Drucker, engagement expert

This Harvard blog network article makes important points about stakeholder engagement.

What some might want to call a science, suggests the author, begins (and likely ends) with an art.

Consider these two quotes from Drucker, via the blog post linked above:

“Big decisions may require new criteria. Whenever one analyzes the way a truly great, a truly right, decision has been reached, one finds that a great deal of work and thought went into finding the appropriate measurement. The effective decision-maker assumes that the traditional measurement is not the right measurement…The traditional measurement reflects yesterday’s decision. That there is a need for a new one normally indicates that the measure is no longer relevant.”


“Ironically, opinions break executives free of pre-conceptions and poor imagination. Disagreement is a safeguard against being a prisoner of the organization and seeing an issue just as underlings want. Drucker quotes the famed General Motors boss Alfred P. Sloan, who after hearing executives unanimously support a decision reportedly said, “I propose we postpone further discussion of this matter until our next meeting to give us time to develop disagreement and perhaps gain some understanding of what the decision is all about.”
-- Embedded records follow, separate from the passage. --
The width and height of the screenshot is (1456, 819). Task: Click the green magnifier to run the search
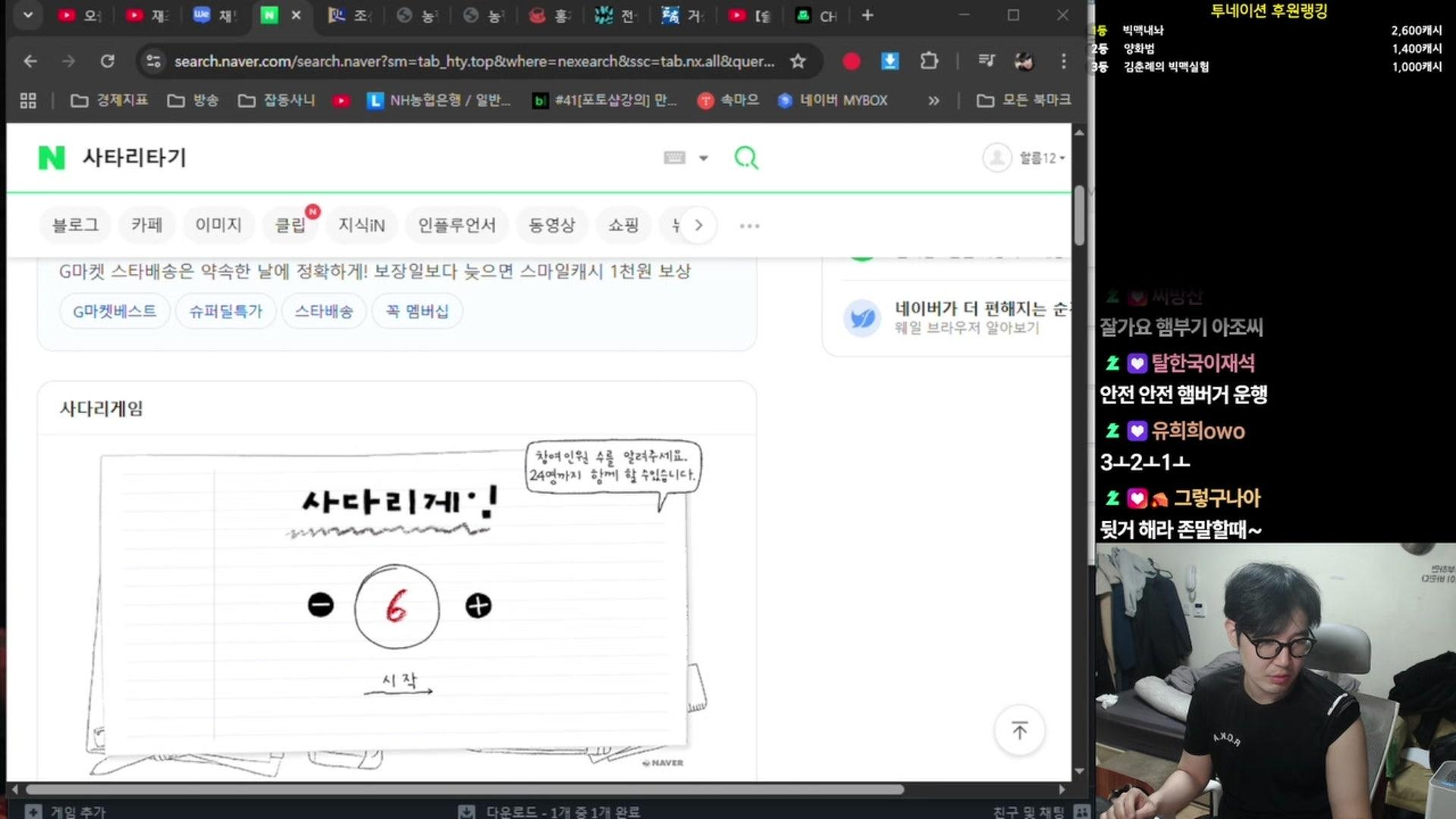[x=745, y=158]
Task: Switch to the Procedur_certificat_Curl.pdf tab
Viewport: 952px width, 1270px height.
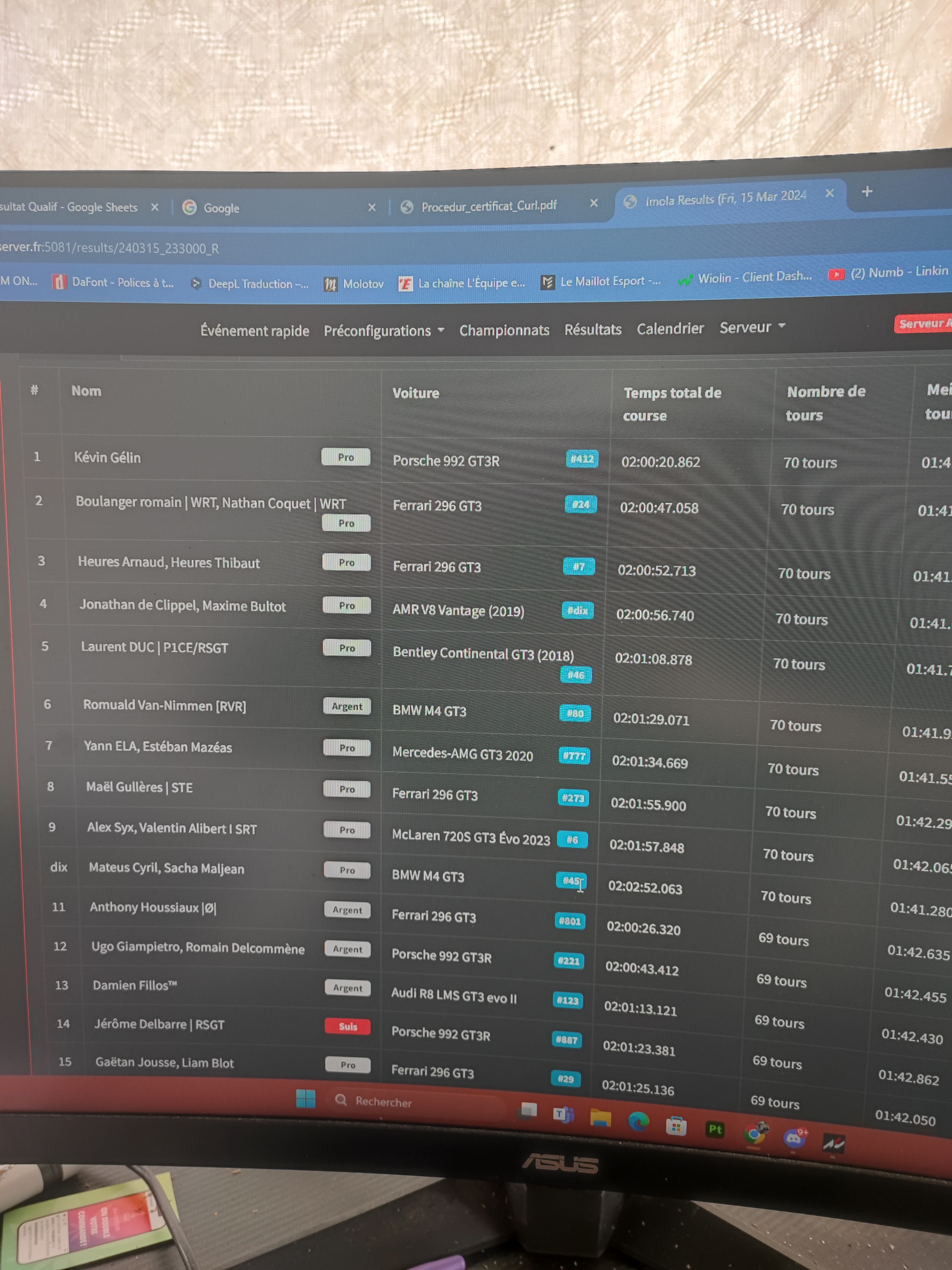Action: click(488, 205)
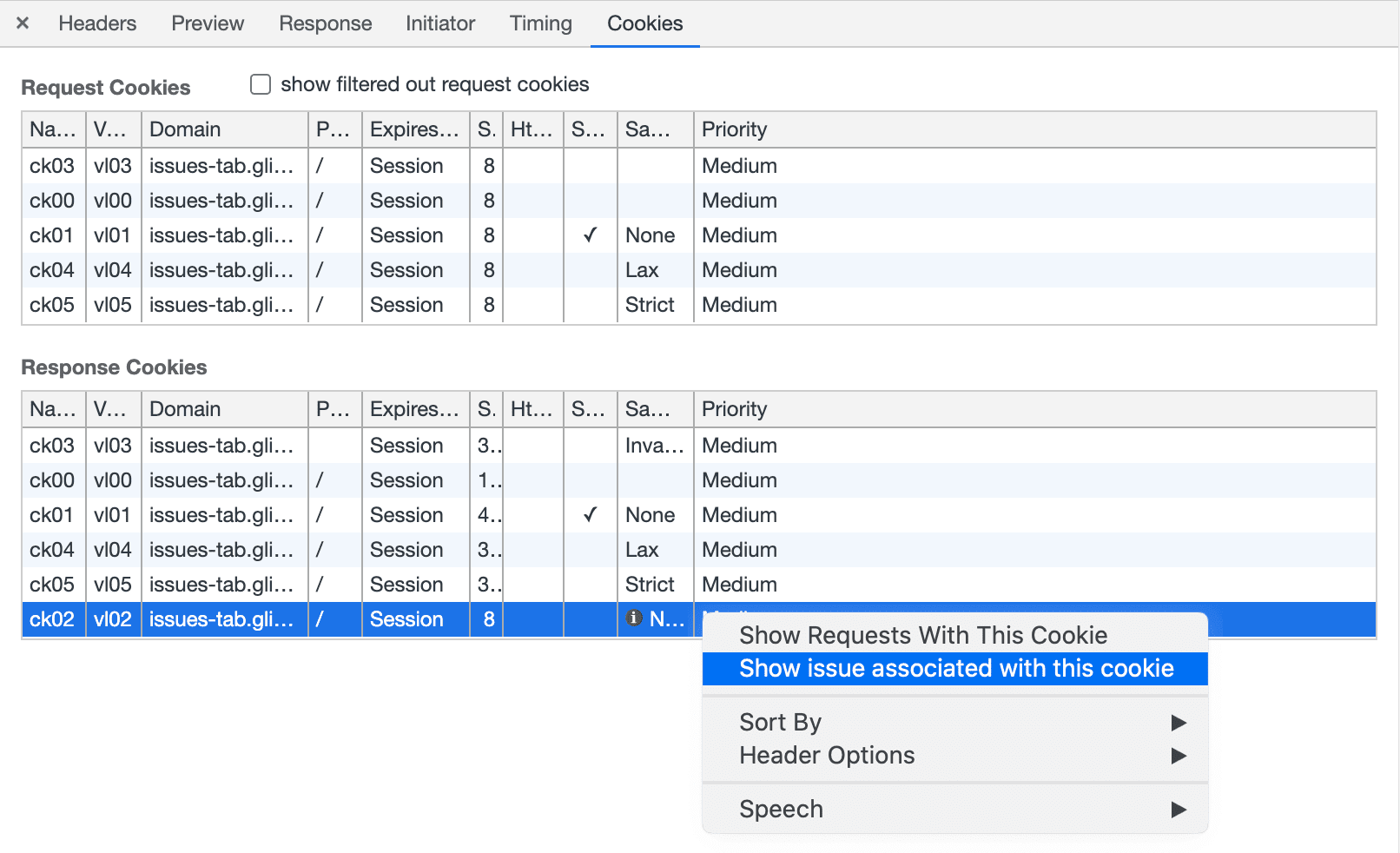Image resolution: width=1400 pixels, height=853 pixels.
Task: Click the Secure checkmark for ck01 request cookie
Action: click(590, 235)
The Harvard blog suggests that, of course, this approach is not ideal every time:

“If a decision is an operational one much like judgments the company has made effectively many times before, and there is little change in the external environment, then there is no reason to tinker with a successful process.”

BUT, when it comes to new territory, Drucker’s paradigm becomes invaluable: 

“However if the company is encountering rapid industry change, poorly understood competitors, or new types of customers, Drucker’s view becomes invaluable. The right questions provide a clear compass heading, even if the right answers seem devilishly complex.”

Does this last part sound familiar with regard to sustainable/ethical/responsible business? I think so.

Applying traditional MBA/public relations/classic management consultant techniques, to corporate responsibility has consistently failed. Our ‘industry’ is partly built on that failure. 

I can give you a thousand examples. Here’s a whole report about that.

Can art become science when it comes to stakeholder engagement? Inevitably a mix of both will be needed. 

But asking those open questions and listening to myriad answers before deciding the framework you are operating within cannot be short circuited. 

We’re dealing with very complex people and environmental systems. Short cuts won’t help. In fact, as we’ve seen, they can hurt, quite badly indeed.